DOCUMENT EXTRACT:
• • •

Strangely, this does make a bit of sense: While attending a wedding, a woman in Israel accidentally ate a glob of wasabi — thinking it was smooth, not-spicy avocado — and ended up in the hospital with an unusual cardiac syndrome.
Commonly known as “broken heart syndrome,” the symptoms are often seen in women and usually resolve without permanent damage to heart function. (Cleverly, the physicians who authored the BMJ report subtitled it, “Can sushi break your heart?”)
According to the report, “a few minutes after she ate the wasabi, she felt a sudden pressure in her chest radiating to her arms, which lasted [a] few hours.” The pain lessened and she stayed at the wedding, but the next day she felt “weakness and general discomfort,” so she got checked out.
It’s a good thing she did, because the indicators of “broken heart syndrome” can be similar to those of a heart attack. Harvard Women’s Health Watch describes the symptoms as chest pain, shortness of breath and even abnormal echocardiogram results that look like a heart attack. There are key differences, though — there’s no evidence of obstructed arteries, for example.
Researchers think the syndrome occurs after a blast of stress hormones from an upsetting event startles the heart muscle. Changes in the heart’s cells or blood vessels reduce the effectiveness of the left ventricle’s contractions, causing heart-attack-like symptoms.

• • •

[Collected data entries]
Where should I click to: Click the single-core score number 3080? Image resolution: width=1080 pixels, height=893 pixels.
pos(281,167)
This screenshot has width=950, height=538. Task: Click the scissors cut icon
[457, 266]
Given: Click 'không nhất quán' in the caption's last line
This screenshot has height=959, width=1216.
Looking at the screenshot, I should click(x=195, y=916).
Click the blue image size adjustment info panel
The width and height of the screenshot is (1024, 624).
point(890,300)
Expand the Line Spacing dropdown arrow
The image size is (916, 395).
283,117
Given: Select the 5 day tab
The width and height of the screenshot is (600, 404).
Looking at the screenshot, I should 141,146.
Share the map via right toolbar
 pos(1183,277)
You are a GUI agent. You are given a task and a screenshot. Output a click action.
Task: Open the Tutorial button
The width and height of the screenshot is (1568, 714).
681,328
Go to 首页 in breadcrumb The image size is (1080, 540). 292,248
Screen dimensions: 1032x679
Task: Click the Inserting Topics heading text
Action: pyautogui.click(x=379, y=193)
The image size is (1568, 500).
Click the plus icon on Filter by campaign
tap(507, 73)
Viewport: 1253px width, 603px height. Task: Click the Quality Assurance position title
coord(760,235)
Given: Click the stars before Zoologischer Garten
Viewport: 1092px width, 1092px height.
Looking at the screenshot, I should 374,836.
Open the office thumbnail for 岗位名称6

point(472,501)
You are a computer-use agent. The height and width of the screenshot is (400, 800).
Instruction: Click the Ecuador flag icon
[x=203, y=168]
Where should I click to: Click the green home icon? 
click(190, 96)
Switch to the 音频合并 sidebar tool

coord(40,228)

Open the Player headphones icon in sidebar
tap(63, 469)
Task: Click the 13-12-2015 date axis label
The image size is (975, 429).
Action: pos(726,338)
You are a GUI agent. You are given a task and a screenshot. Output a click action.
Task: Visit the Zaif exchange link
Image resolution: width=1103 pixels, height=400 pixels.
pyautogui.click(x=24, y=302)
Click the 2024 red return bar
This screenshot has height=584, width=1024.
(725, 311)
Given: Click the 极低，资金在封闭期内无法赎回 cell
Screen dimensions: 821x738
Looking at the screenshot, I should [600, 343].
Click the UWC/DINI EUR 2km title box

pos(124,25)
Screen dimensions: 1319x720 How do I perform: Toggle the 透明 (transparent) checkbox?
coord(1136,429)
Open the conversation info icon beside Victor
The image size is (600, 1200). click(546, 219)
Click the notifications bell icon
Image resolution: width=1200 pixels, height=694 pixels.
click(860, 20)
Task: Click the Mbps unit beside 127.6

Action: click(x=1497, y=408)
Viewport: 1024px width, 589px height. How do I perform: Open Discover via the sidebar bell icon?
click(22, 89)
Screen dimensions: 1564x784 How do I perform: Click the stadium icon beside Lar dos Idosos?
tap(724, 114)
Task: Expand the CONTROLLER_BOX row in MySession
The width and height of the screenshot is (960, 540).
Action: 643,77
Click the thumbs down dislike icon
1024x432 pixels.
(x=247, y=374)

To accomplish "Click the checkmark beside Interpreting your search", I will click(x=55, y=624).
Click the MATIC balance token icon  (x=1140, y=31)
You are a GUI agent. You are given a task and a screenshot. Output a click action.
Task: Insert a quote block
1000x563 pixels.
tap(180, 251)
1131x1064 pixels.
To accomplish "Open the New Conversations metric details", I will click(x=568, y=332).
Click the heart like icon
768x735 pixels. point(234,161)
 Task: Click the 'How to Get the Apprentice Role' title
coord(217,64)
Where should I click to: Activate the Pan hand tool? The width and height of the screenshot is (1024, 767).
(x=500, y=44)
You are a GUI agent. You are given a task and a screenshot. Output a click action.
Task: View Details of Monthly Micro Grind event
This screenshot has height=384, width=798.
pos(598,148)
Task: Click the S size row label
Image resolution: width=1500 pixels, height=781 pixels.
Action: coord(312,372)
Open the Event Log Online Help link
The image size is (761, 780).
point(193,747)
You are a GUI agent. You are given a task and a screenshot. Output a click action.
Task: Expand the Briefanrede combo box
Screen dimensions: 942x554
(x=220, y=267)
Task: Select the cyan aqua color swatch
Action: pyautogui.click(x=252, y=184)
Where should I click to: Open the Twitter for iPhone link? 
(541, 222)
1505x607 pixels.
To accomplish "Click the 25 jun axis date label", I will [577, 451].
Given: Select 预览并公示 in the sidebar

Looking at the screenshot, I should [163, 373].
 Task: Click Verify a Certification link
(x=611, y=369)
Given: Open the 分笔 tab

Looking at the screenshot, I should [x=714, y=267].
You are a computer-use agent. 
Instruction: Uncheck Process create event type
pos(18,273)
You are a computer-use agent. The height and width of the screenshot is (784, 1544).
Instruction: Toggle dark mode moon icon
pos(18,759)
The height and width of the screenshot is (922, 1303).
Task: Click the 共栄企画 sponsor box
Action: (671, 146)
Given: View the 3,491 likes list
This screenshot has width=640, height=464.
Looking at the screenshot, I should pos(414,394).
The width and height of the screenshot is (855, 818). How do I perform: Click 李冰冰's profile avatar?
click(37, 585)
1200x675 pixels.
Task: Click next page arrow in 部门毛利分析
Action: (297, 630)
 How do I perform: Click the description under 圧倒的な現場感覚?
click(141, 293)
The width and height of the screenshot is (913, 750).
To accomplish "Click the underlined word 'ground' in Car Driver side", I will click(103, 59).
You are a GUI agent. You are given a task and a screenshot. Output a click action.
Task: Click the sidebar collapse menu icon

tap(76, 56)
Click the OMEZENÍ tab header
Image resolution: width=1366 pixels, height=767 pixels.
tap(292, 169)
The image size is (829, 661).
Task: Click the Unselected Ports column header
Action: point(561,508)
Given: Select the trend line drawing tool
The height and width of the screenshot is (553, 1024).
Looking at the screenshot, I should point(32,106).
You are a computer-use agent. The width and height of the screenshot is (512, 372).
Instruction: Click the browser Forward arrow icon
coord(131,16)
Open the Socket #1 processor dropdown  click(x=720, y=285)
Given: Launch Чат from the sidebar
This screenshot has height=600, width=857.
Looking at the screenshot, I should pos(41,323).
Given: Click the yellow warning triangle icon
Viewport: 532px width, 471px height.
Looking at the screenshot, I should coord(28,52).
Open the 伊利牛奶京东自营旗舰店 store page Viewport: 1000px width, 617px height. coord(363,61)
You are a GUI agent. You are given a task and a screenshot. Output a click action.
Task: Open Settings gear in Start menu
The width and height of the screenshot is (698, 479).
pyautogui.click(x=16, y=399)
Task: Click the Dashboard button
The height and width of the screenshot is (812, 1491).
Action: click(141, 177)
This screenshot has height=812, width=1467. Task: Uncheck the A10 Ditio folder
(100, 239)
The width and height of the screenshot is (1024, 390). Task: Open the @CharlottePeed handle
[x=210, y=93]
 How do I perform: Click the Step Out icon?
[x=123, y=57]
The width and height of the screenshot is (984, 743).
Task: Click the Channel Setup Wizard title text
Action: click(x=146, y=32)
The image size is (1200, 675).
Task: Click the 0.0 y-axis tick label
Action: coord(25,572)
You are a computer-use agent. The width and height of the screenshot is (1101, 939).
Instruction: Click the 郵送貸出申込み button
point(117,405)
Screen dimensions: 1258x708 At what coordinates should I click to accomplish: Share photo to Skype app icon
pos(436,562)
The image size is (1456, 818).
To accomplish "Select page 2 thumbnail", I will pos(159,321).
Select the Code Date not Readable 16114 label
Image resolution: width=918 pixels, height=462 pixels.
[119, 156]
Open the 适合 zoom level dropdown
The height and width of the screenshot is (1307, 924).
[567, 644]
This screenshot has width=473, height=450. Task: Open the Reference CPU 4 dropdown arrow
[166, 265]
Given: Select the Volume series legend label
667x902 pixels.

• • •

REQUIREMENT: Repeat the wasabi article word for word, starting with "It’s a good" and going on through "causing heart-attack-like symptoms.".

THE COMPLETED TASK:
It’s a good thing she did, because the indicators of “broken heart syndrome” can be similar to those of a heart attack. Harvard Women’s Health Watch describes the symptoms as chest pain, shortness of breath and even abnormal echocardiogram results that look like a heart attack. There are key differences, though — there’s no evidence of obstructed arteries, for example.
Researchers think the syndrome occurs after a blast of stress hormones from an upsetting event startles the heart muscle. Changes in the heart’s cells or blood vessels reduce the effectiveness of the left ventricle’s contractions, causing heart-attack-like symptoms.